Southern California Yeshiva High School (SCY High) is founded upon the recognition that, in order to truly be successful in fostering a lifelong passion in our students about Judaism, the academic aspect needs to be complemented by exciting Jewish extracurricular activities. Here are some of the extracurricular activities that happen at SCY High:

We begin each year with a four-day retreat. Students enjoy exploring the outdoors while participating in team building activities. A full day of river rafting is the highlight of the trip.
Shabbatons are a major part of our program. In addition to our annual school-wide Winter Shabbaton, each grade has a mini-Shabbaton each year. The students always return filled with Ruach (enthusiasm) and Achdut (unity).

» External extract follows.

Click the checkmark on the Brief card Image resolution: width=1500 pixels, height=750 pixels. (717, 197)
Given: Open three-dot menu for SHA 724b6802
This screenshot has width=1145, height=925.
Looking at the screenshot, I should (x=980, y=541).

We have Friday night Onegs. Between singing, stories, and socializing, the boys have an enjoyable time and it is the perfect venue for discussing broader life issues.

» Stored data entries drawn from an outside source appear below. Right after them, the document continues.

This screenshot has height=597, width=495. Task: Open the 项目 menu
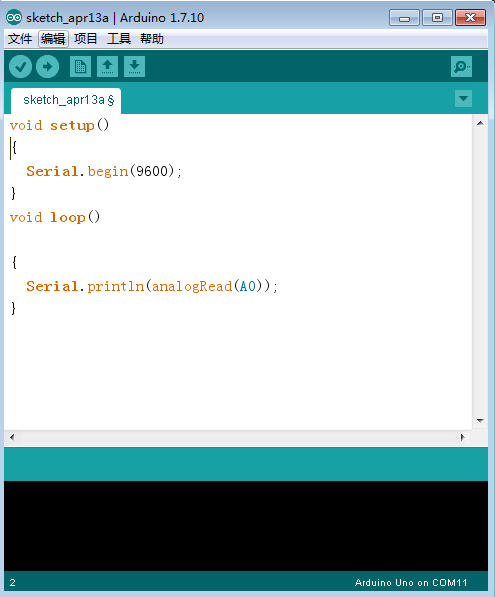tap(86, 39)
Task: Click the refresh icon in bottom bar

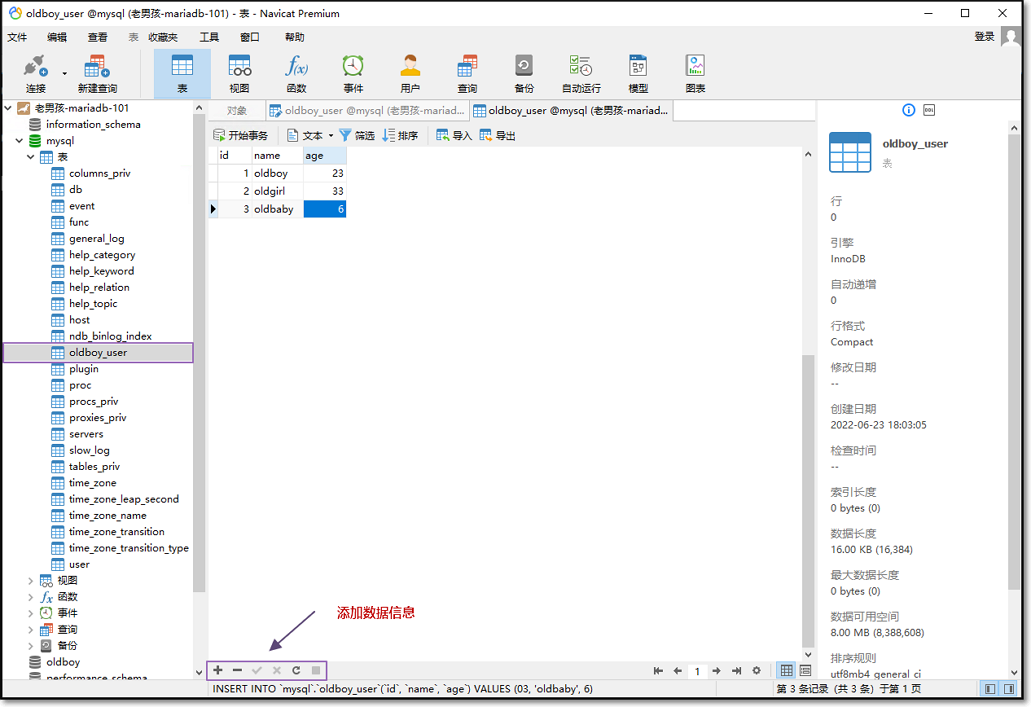Action: coord(296,670)
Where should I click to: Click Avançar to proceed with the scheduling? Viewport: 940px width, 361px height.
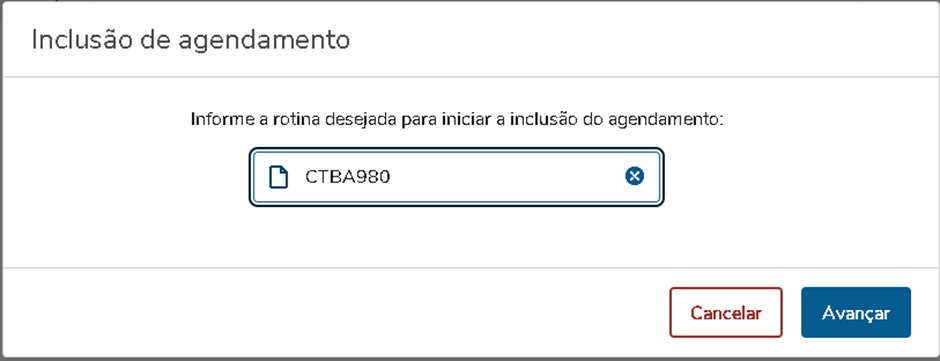coord(855,312)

We offer weekly additional voluntary learning opportunities. A Tuesday night “Latte and Learn” and Thursday night Mishmar program encourage students to do extra Torah learning in a social and less formal context.
Part of being a model of the moral values of Judaism is embodying proper middot. While all middot are important, Chessed is the foundation of good character. To that end, our students are expected to perform chessed throughout their time at SCY High. It is our hope that chessed becomes a life-long habit for our students, and that the external actions expressing care and concern for our fellow Jews (and to all of humanity) will have an impact on each student’s core being.

Tefillah/Davening

Tefillah is a deep and important encounter. SCY High endeavors to create an atmosphere for Tefillah that is at once serious and joyful. Students are encouraged to be Chazzan and also to read from the Torah. These are skills which foster a feeling of ownership and connection to the prayer experience. The boost in general self-confidence is also palpable. Faculty members attempt to model proper focus and show students that Tefillah is a life-long pursuit.